Problem statement — Every entry below is to be copied word for word, with its pictures removed.

(Collection entries)
· · · ·

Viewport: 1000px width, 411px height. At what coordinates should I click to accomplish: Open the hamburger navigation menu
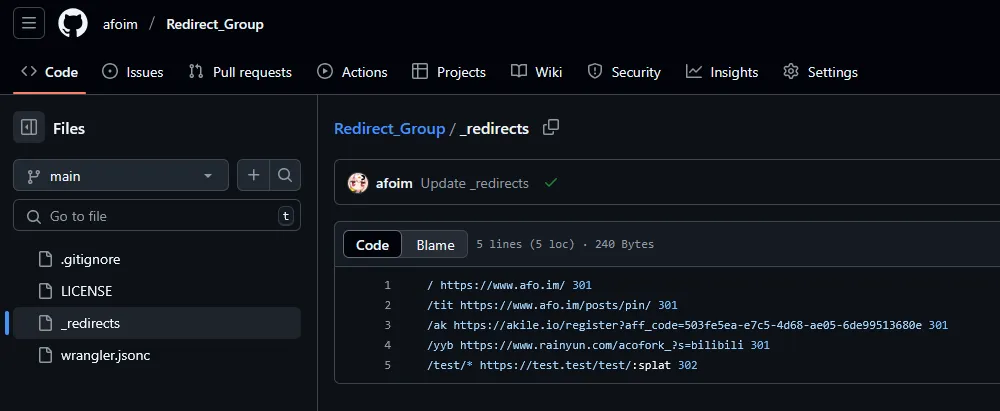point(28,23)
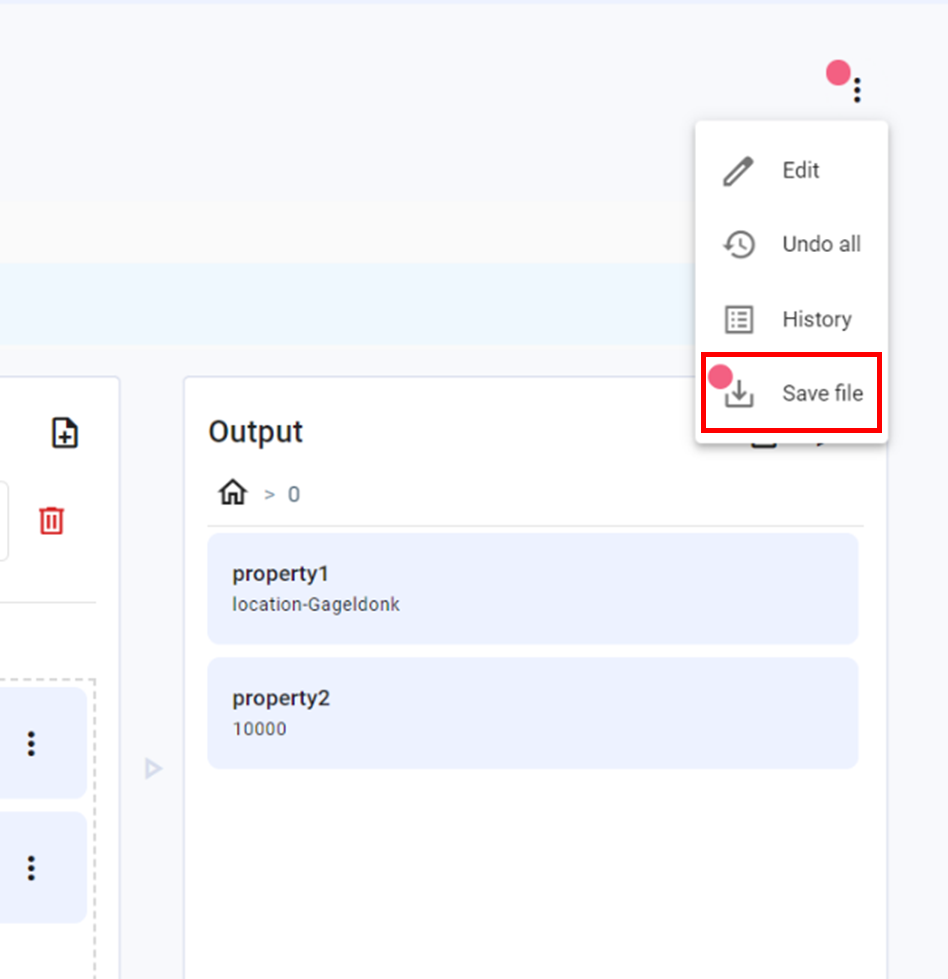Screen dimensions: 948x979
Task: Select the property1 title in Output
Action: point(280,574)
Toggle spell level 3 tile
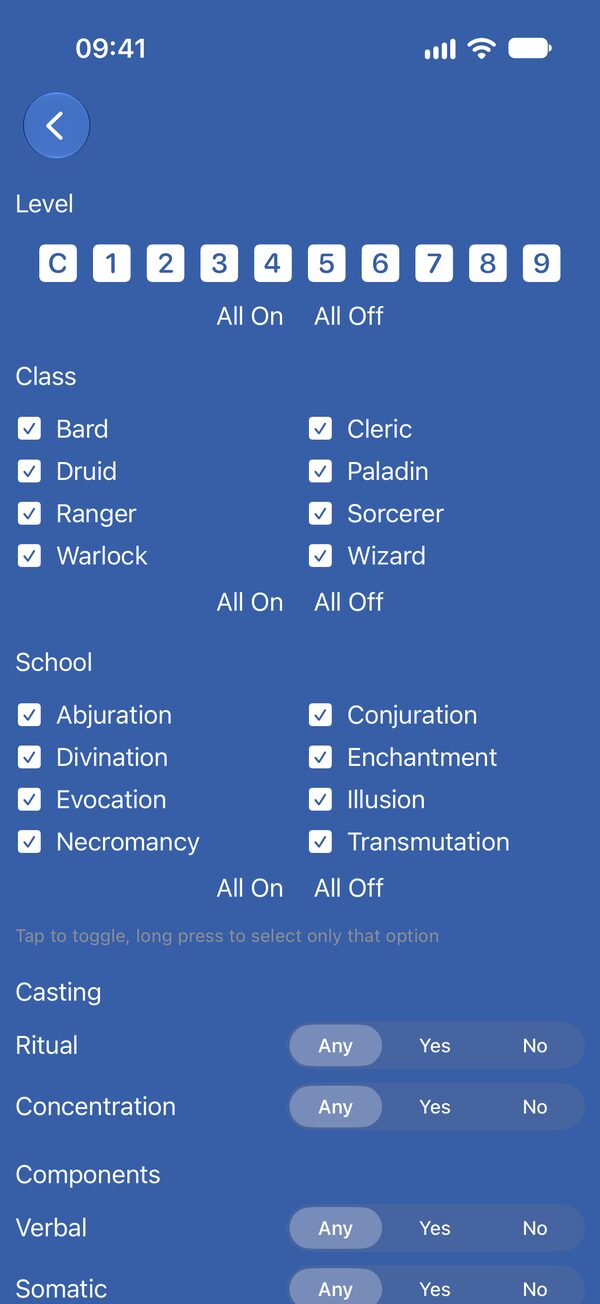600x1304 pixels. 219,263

· · · ·

Response —
Viewport: 1000px width, 411px height. At what coordinates should I click to accomplish: Open the hamburger navigation menu
point(28,23)
Screen dimensions: 948x979
Task: Select the property1 title in Output
Action: point(280,574)
Toggle spell level 3 tile
600x1304 pixels. 219,263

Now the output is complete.